** WHAT TO DO **
• a. Answer these questions from the article on Austrian cows in Syunik:
(i) How many liters of milk a day can the Austrian cows produce?
(ii) Which agency funded the livestock purchase?
(iii) How many ethnic Armenians left after Azerbaijan's September offensive?
• b. Write the next few paragraphs of the article on Austrian cows in Syunik, picking up after its final sentence.

** start of SELECTED PASSAGE **

The cows observed the October 24 ceremony with curiosity, poking their heads through the railings of their confinement to get a closer look at the officials and accompanying TV crews. One of the enterprise’s workers, Razmik Grigorian, marveled that the carefully bred Austrian cows could produce around 30 liters of milk a day. Armenian cows, he said, produce only about 10 liters.

The livestock purchase was funded by the Austrian Development Agency as part of a European Union initiative launched earlier this year, Resilient Syunik. The program will provide more than 100 million euros ($106 million) to fund small-scale development projects like this one in Armenia’s southernmost region.

While the individual projects are modest, the overall aim is ambitious: to bolster the security of Syunik, which has become newly vulnerable following Azerbaijan’s victory in the 2020 Second Karabakh War. The results of that war disrupted the region’s economy, and many fear that Baku may have designs on Syunik, especially after Azerbaijan’s lightning military offensive in September of this year that resulted in the Karabakh’s leadership’s full surrender and the exodus of more than 100,000 ethnic Armenians.

Whether they’re well-founded or not, those fears have raised concerns of a gradual depopulation of the region, rendering it still more vulnerable.

“If you live near the border, there is pressure in your heart,” said Vahe Hovannisian, a project manager at the NGO that implemented the cow-import program and himself a Syunik native.

** end of SELECTED PASSAGE **
** start of GIVEN INFORMATION **

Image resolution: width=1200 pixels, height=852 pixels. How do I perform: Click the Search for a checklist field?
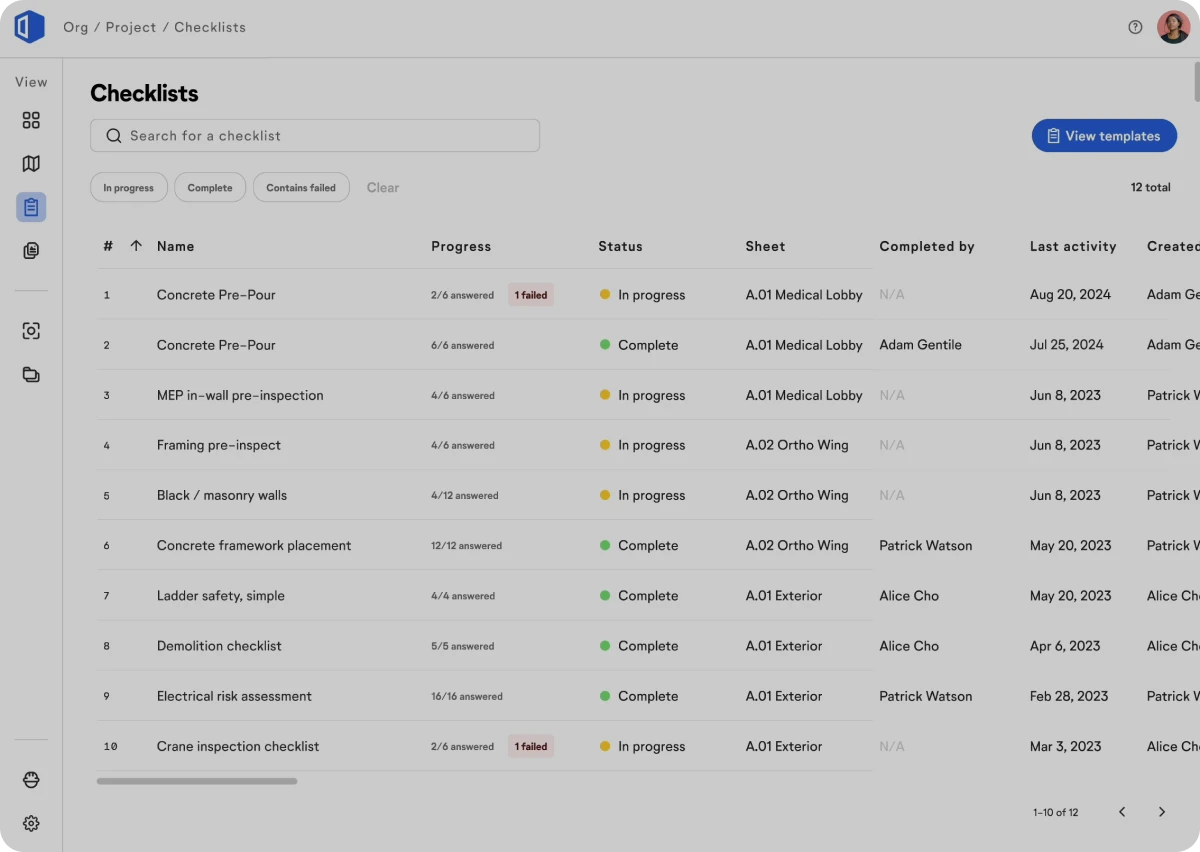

** end of GIVEN INFORMATION **

** RESPONSES BY TASK **
• a.
(i) Around 30 liters.
(ii) The Austrian Development Agency.
(iii) More than 100,000.

• b.
The Achanan ceremony was organized “for others to see that even in these difficult times, there is some project, someone who is investing and implementing some initiatives, that there is hope here, to show people that remaining here has potential,” he said.

Resilient Syunik “is very much a political signal,” said one Western diplomat in Yerevan, requesting anonymity in order to speak more openly. “It is a political demonstration that Europe cares.”

A New Hot Spot

The European cows are just one element in what has become a complicated geopolitical knot in Syunik. The changes are visible everywhere: A large Iranian flag flies above the regional capital, Kapan, at a consulate that was opened last year. The EU, in addition to its new development program, has stationed border monitors in Syunik. Russia has also expanded its border-guard presence in the region.

The various parties now coexist uneasily in the territory, and for some residents, all of the attention has only made them feel less secure.

“Do not play this game with Armenia. Is it Russia’s or the West’s?” said one Kapan native, Armen Ghazarian, who now heads an environmental NGO here. “Please don’t play that game. That game is OK for you, but it’s a threat for us.”

A truck of the Russian peacekeepers drives through the border from the Azerbaijani side past Armenian police forces near Kornidzor on September 22.

A truck of the Russian peacekeepers drives through the border from the Azerbaijani side past Armenian police forces near Kornidzor on September 22.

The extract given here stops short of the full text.